== DATA TO USE

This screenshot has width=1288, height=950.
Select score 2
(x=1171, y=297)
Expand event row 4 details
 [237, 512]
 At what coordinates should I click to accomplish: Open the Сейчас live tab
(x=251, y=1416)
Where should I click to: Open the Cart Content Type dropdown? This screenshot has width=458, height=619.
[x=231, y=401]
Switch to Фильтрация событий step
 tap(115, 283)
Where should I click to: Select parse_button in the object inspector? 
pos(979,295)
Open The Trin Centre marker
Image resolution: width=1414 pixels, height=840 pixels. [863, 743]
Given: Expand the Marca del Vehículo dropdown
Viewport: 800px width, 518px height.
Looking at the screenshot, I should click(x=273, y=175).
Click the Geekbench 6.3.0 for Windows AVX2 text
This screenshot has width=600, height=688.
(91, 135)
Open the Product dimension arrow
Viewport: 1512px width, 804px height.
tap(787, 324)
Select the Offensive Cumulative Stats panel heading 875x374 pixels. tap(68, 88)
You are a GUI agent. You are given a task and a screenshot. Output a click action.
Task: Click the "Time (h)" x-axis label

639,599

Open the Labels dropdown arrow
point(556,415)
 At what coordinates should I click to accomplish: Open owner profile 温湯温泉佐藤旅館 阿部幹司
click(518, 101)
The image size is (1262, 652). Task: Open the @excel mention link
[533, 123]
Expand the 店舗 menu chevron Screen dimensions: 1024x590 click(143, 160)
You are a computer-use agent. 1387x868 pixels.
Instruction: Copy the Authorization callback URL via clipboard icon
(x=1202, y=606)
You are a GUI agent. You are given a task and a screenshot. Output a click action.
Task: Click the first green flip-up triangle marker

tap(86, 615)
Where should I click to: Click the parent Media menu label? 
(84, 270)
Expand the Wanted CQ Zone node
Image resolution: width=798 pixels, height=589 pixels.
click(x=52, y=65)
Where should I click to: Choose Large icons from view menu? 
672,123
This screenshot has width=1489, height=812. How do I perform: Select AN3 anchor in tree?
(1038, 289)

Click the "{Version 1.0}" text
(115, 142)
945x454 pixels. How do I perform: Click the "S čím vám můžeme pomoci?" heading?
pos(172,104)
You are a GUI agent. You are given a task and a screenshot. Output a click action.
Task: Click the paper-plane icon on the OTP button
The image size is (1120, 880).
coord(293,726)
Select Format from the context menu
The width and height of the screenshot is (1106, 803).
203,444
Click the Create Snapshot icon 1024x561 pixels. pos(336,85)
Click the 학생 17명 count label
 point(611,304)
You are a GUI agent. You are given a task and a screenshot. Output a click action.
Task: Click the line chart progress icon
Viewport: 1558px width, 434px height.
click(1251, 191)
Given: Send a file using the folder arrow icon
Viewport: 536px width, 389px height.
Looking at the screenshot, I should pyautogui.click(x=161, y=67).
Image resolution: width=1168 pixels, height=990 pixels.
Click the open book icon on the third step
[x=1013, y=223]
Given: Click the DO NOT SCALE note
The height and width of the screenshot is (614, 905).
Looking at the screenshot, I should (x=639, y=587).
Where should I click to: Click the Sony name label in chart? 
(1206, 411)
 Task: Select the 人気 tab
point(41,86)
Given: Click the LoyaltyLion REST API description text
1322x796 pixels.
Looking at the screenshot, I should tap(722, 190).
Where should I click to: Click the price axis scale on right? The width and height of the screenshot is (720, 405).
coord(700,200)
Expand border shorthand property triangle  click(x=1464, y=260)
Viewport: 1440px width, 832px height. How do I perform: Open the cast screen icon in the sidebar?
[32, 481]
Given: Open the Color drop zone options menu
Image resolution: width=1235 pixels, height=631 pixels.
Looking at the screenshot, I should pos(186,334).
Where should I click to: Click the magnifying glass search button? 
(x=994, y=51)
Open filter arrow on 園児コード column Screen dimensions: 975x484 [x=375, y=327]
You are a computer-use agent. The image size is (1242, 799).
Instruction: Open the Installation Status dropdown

====

== AIM ==
Reproduce all of the records above line for line, without changing anything.

== FINISHED TASK ==
This screenshot has width=1288, height=950.
Select score 2
(x=1171, y=297)
Expand event row 4 details
 [237, 512]
 At what coordinates should I click to accomplish: Open the Сейчас live tab
(x=251, y=1416)
Where should I click to: Open the Cart Content Type dropdown? This screenshot has width=458, height=619.
[x=231, y=401]
Switch to Фильтрация событий step
 tap(115, 283)
Where should I click to: Select parse_button in the object inspector? 
pos(979,295)
Open The Trin Centre marker
Image resolution: width=1414 pixels, height=840 pixels. [863, 743]
Given: Expand the Marca del Vehículo dropdown
Viewport: 800px width, 518px height.
Looking at the screenshot, I should click(x=273, y=175).
Click the Geekbench 6.3.0 for Windows AVX2 text
This screenshot has width=600, height=688.
(91, 135)
Open the Product dimension arrow
Viewport: 1512px width, 804px height.
tap(787, 324)
Select the Offensive Cumulative Stats panel heading 875x374 pixels. tap(68, 88)
You are a GUI agent. You are given a task and a screenshot. Output a click action.
Task: Click the "Time (h)" x-axis label

639,599

Open the Labels dropdown arrow
point(556,415)
 At what coordinates should I click to accomplish: Open owner profile 温湯温泉佐藤旅館 阿部幹司
click(518, 101)
The image size is (1262, 652). Task: Open the @excel mention link
[533, 123]
Expand the 店舗 menu chevron Screen dimensions: 1024x590 click(143, 160)
You are a computer-use agent. 1387x868 pixels.
Instruction: Copy the Authorization callback URL via clipboard icon
(x=1202, y=606)
You are a GUI agent. You are given a task and a screenshot. Output a click action.
Task: Click the first green flip-up triangle marker

tap(86, 615)
Where should I click to: Click the parent Media menu label? 
(84, 270)
Expand the Wanted CQ Zone node
Image resolution: width=798 pixels, height=589 pixels.
click(x=52, y=65)
Where should I click to: Choose Large icons from view menu? 
672,123
This screenshot has width=1489, height=812. How do I perform: Select AN3 anchor in tree?
(1038, 289)

Click the "{Version 1.0}" text
(115, 142)
945x454 pixels. How do I perform: Click the "S čím vám můžeme pomoci?" heading?
pos(172,104)
You are a GUI agent. You are given a task and a screenshot. Output a click action.
Task: Click the paper-plane icon on the OTP button
The image size is (1120, 880).
coord(293,726)
Select Format from the context menu
The width and height of the screenshot is (1106, 803).
203,444
Click the Create Snapshot icon 1024x561 pixels. pos(336,85)
Click the 학생 17명 count label
 point(611,304)
You are a GUI agent. You are given a task and a screenshot. Output a click action.
Task: Click the line chart progress icon
Viewport: 1558px width, 434px height.
click(1251, 191)
Given: Send a file using the folder arrow icon
Viewport: 536px width, 389px height.
Looking at the screenshot, I should pyautogui.click(x=161, y=67).
Image resolution: width=1168 pixels, height=990 pixels.
Click the open book icon on the third step
[x=1013, y=223]
Given: Click the DO NOT SCALE note
The height and width of the screenshot is (614, 905).
Looking at the screenshot, I should (x=639, y=587).
Where should I click to: Click the Sony name label in chart? 
(1206, 411)
 Task: Select the 人気 tab
point(41,86)
Given: Click the LoyaltyLion REST API description text
1322x796 pixels.
Looking at the screenshot, I should tap(722, 190).
Where should I click to: Click the price axis scale on right? The width and height of the screenshot is (720, 405).
coord(700,200)
Expand border shorthand property triangle  click(x=1464, y=260)
Viewport: 1440px width, 832px height. How do I perform: Open the cast screen icon in the sidebar?
[32, 481]
Given: Open the Color drop zone options menu
Image resolution: width=1235 pixels, height=631 pixels.
Looking at the screenshot, I should pos(186,334).
Where should I click to: Click the magnifying glass search button? 
(x=994, y=51)
Open filter arrow on 園児コード column Screen dimensions: 975x484 [x=375, y=327]
You are a computer-use agent. The image size is (1242, 799).
Instruction: Open the Installation Status dropdown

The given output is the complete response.